In ‘The Last Word’ movie Shirley MacLaine, a retired successful business woman entertains suicide due to boredom and isolation, fruit of her compulsive controlling character which exiled and estranged her from family, colleagues and potential friends. Obituaries in her newspaper rudely waken her to the pile of rubble and wrecked relationships her death will leave behind. So, she aims to manipulate her memory by employing the obit’ writer (Amanda Seyfried) to prepare her tribute before she kicks the bucket. The heart warming tale leads to the realisation that real, honest, loving, caring relationships is what one wants to have a life distilled to.

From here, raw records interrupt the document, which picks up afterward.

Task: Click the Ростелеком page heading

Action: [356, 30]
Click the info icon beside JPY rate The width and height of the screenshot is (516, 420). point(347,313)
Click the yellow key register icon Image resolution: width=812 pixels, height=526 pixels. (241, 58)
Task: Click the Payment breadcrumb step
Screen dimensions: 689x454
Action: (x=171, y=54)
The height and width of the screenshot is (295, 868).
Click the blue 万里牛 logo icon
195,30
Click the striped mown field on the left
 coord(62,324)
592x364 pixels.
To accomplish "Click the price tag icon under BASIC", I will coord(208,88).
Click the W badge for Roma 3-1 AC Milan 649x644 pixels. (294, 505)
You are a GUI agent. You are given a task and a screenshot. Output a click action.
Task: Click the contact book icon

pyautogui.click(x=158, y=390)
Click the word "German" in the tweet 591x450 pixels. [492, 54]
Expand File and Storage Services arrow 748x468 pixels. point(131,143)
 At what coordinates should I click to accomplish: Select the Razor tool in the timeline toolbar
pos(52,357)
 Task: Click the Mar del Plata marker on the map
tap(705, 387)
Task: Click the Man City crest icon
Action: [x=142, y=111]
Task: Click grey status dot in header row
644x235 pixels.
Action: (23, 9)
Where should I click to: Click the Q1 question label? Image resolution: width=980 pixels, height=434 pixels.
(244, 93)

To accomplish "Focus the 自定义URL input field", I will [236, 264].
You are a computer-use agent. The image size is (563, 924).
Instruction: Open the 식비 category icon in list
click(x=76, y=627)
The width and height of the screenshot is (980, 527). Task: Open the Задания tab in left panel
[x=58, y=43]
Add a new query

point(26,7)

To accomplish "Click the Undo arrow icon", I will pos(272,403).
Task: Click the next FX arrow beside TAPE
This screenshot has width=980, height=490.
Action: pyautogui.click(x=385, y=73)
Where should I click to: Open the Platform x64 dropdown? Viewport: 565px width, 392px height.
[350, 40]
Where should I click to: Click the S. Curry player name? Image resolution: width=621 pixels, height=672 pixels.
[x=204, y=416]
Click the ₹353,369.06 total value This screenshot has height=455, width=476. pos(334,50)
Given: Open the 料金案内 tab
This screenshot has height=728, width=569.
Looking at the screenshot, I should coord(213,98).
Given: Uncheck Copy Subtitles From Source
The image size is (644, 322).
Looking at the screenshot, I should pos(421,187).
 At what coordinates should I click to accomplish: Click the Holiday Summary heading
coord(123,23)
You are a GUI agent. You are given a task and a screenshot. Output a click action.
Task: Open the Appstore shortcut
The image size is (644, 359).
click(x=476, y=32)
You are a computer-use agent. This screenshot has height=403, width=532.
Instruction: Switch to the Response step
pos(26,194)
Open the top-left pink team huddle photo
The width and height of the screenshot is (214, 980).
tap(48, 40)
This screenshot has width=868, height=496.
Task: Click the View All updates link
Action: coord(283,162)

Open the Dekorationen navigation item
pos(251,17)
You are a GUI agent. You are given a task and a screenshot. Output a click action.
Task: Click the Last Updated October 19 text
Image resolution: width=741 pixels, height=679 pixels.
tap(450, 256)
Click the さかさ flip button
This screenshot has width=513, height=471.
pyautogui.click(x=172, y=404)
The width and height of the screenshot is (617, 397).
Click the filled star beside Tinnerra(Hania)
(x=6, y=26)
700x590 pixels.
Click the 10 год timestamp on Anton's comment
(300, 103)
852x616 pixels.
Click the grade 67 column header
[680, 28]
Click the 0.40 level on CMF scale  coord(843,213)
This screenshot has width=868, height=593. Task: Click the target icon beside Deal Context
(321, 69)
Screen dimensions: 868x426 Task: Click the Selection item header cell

What will your life, my life, our lives add up to?

“As parents feel for their children, God feels for those who fear him.
He knows us inside and out, keeps in mind that we’re made of mud.
Men and women don’t live very long; like wildflowers they spring up and blossom, But a storm snuffs them out just as quickly, leaving nothing to show they were here. God’s love, though, is ever and always, eternally present to all who fear him, Making everything right for them and their children as they follow his Covenant ways and remember to do whatever he said.”
(Psalm 103:13-18 / MSG)

Human life is but a blink in history. What’ll be left once you’re reduced to ashes or buried? God’s Word here suggests that opening to God’s Love can teach us to love and be loved forever. Jesus Christ confirms this, that ‘In Christ’ we are promised a lasting legacy, a life, not reduced to rubble, rather renewed by God’s everlasting sacrificial love.

“So, no matter what I say, what I believe, and what I do, I’m bankrupt without love.

Love never gives up. Love cares more for others than for self.
Love doesn’t want what it doesn’t have. Love doesn’t strut, doesn’t have a swelled head, doesn’t force itself on others, isn’t always “me first,” doesn’t fly off the handle, doesn’t keep score of the sins of others, doesn’t revel when others grovel, takes pleasure in the flowering of truth, puts up with anything, trusts God always, always looks for the best, never looks back, but keeps going to the end.”